Papua New Guinea to Begin Forcible Removal of Asylum Seekers From Detention Center
SYDNEY—Papua New Guinea Immigration Minister Petrus Thomas said authorities would take steps on Monday, Nov. 13, to forcibly remove around 450 men who remain in an abandoned Australian detention center without food or running water.
Hundreds of men have barricaded themselves into the Manus Island center for more than 13 days without regular food or water supplies, defying attempts by Australia and Papua New Guinea to close the facility.
“We will be taking steps with relevant authorities to move the residents based on serious exposure to health risk for the food of everyone that is remaining,” Thomas said in a statement issued late on Sunday.

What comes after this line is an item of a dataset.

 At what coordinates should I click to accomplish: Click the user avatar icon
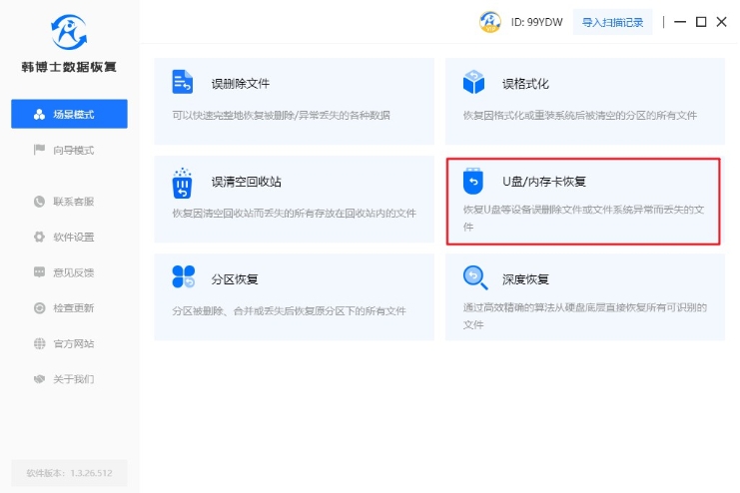[x=489, y=22]
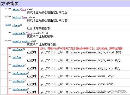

The timetable stokes fears of a potential clash between authorities and asylum seekers – drawn largely from Afghanistan, Iran, Myanmar, Pakistan, Sri Lanka and Syria – who have refused to move to three transit centers. The United Nations has warned of a “looming humanitarian crisis.”
Australia has used the center, and a camp on the tiny Pacific island of Nauru, to detain asylum seekers who try to reach its shores by boat. It says boat arrivals will never enter Australia, even if found to be refugees, as that would encourage people smugglers in Asia.
The asylum seekers on Manus fear reprisals if they move to the transit centers, pending possible resettlement in the United States. The main camp was closed on Oct. 31 and water and power have been cut off.
Australia and Papua New Guinea both insist the transit centers are safe, offering the asylum seekers the same level of care they had received before the closure of the Manus Island camp.
Papua New Guinea last week removed the fences of the camp, while authorities also dismantled rainwater collection bins and makeshift shelters built to ward off the tropical sun and rain.
Earlier this month, Australian Prime Minister Malcolm Turnbull rejected an offer from New Zealand to resettle 150 asylum seekers as it prioritized an existing refugee swap deal he negotiated with former U.S. President Barack Obama last year.
Under that deal, up to 1,250 asylum seekers could be sent to the United States and Australia will in turn accept refugees from Central America.